Did you know that there are more than 200 over the counter remedies for digestive disorders, many of which can actually create additional digestive problems? Or that visits for intestinal disorders are among the most common to primary care physicians? I can't tell you the amount of GPs or specialists I've seen, telling me that it's all in my head and here 'have some anti-depressants' handing them out as if they were sweeties. No my friend, the only thing in my head when you offer me a snap shot solution to a larger problem is the thought of just how absurd it is that you cannot acknowledge bacterias, yeasts and parasitic fungus in the body as a major cause of inflammation, damage and disease in the body.

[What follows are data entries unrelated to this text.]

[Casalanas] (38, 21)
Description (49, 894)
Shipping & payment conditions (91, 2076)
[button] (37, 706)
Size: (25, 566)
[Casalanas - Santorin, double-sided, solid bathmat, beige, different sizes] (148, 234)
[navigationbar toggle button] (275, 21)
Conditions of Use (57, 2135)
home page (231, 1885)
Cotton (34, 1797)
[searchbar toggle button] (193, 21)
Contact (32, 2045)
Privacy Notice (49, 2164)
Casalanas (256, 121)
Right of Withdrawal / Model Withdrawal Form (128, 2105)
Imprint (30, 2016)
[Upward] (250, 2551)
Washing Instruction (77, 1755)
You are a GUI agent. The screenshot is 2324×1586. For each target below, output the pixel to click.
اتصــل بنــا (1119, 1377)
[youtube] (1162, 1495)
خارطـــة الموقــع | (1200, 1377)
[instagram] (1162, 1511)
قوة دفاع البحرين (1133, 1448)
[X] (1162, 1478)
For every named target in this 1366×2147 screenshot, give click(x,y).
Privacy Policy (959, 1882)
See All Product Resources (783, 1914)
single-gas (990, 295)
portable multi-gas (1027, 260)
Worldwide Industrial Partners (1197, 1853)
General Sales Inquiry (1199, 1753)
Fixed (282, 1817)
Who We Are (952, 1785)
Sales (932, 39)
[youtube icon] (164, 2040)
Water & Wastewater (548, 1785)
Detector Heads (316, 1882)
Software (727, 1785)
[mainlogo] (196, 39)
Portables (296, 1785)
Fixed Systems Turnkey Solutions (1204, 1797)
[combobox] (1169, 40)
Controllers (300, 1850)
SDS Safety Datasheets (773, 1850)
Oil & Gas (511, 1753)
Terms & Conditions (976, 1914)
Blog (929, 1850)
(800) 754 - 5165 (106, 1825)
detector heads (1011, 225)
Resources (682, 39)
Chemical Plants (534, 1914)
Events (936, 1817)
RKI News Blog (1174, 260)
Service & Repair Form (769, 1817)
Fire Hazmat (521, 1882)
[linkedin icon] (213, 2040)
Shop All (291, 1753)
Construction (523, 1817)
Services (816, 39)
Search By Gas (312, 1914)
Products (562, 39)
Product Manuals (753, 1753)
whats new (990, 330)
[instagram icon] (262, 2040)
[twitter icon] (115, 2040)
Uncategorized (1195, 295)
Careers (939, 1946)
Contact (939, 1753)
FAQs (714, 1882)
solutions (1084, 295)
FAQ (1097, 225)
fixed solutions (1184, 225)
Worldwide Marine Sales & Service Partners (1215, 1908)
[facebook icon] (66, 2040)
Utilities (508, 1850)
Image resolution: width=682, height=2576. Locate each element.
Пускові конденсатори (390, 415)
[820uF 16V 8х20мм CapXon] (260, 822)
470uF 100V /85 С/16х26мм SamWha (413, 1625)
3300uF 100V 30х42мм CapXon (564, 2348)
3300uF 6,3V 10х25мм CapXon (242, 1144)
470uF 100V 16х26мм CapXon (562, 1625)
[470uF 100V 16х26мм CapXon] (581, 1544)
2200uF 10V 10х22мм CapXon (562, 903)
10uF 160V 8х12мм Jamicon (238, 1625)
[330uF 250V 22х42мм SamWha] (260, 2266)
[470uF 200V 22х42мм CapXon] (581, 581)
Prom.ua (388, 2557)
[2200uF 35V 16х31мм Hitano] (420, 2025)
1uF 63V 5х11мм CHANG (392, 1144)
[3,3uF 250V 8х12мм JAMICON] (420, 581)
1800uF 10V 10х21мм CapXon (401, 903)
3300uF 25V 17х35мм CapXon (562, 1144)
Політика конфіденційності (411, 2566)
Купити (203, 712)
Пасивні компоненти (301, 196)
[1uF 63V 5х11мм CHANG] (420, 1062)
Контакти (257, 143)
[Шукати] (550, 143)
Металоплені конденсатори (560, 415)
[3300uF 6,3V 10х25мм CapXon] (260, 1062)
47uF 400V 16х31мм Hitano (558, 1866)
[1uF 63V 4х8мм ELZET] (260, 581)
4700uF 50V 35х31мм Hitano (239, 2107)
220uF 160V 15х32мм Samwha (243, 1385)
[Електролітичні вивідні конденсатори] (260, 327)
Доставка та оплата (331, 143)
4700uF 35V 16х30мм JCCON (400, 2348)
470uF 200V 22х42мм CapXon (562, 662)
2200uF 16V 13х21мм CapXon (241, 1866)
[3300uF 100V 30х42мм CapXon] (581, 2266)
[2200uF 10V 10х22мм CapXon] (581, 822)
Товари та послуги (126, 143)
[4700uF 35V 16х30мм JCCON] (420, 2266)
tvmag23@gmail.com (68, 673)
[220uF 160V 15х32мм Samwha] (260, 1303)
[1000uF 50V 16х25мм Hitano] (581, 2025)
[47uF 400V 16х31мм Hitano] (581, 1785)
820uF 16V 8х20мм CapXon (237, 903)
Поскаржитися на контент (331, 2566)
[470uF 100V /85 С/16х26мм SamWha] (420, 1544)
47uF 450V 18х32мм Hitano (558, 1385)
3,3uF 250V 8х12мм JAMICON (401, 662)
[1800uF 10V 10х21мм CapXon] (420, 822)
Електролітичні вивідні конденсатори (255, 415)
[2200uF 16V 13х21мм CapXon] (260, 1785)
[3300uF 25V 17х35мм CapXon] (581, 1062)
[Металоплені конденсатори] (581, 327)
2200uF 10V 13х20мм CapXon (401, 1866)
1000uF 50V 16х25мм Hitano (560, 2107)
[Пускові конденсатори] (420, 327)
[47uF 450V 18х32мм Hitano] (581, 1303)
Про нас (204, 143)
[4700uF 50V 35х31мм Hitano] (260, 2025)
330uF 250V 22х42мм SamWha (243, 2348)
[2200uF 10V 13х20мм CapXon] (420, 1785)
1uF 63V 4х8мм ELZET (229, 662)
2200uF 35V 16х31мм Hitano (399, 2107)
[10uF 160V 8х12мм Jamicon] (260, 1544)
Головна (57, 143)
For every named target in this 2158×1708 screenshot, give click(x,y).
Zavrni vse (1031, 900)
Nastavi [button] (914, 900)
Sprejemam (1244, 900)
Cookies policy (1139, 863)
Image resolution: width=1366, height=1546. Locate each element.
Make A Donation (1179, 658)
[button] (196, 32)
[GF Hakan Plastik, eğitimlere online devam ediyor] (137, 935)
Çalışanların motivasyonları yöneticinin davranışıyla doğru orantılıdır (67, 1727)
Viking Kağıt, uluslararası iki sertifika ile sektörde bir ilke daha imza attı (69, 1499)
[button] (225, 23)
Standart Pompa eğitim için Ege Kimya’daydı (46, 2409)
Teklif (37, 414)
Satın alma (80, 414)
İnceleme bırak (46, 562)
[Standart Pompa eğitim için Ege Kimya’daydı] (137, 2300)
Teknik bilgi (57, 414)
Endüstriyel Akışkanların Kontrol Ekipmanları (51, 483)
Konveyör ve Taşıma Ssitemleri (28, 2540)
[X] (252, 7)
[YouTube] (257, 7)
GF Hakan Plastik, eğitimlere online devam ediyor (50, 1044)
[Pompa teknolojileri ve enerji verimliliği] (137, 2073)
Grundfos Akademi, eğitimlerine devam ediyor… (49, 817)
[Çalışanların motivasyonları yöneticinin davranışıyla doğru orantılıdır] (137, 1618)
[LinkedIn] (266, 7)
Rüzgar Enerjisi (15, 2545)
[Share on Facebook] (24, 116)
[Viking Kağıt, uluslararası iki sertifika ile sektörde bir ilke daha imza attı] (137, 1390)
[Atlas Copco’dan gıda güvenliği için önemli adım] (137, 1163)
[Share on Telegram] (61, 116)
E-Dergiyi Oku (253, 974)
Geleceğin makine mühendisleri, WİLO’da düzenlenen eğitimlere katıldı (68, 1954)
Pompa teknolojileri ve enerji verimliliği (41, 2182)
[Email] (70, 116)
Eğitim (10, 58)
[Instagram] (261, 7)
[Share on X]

Having a healthy gut means more than just being inconvenienced by a little bloating or heartburn. It is central to your entire health. It is connected to everything that happens in your body. Somedays, it's the difference between being able to get out of bed or not.
Why is having a healthy gut so damn important? Well, there are five hundred species and three pounds of bacteria in your gut which essentially make your gut a HUGE chemical factory or powerhouse that helps you digest your food, produces vitamins, helps regulate hormones, excrete toxins and produce healing compounds that keep your gut healthy. So no biggie then?
Your entire immune system is protected from the toxic environment in your the gut by a one cell thick layer (just one cell) and if that gets damaged it creates an overactive immune system, producing inflammation throughout the body. This is what we know to be leaky gut.
And then we all know that quote about our guts being our second brains, right? In fact, your gut nervous system actually contains more neurotransmitters than your brain. If those messages between brain to gut or gut to brain get messed up or altered in anyway then you're pretty much at central station waiting for them to announce your train platform, they might put a few different gates up but ultimately your train is cancelled and you're never leaving that terminal. It's seriously going to affect your health.
Then, of course, your gut has to get rid of all the toxins produced as a byproduct of your metabolism that your liver dumps in, and if things get backed up, the chances of you becoming toxic are extremely high.
Not only that, but whilst all this is going on quietly in the background, your gut then has to try and breakdown all the things you shove down your gullet. From refined sugars, processed fructose to the genetically engineered foods and pesticides. Your poor gut is literally screaming, 'what the hell is all this crap? Don't make me try and break this down!'
All this work just to keep you healthy. It's no wonder our guts are having enough and letting chaps like Pete the parasite wade on in and set up camp.
If you're keen to find out more on how to heal your gut or maintain gut health, I'll be posting how my progress goes over the coming weeks and months.
Pete the parasite, your eviction notice has been served.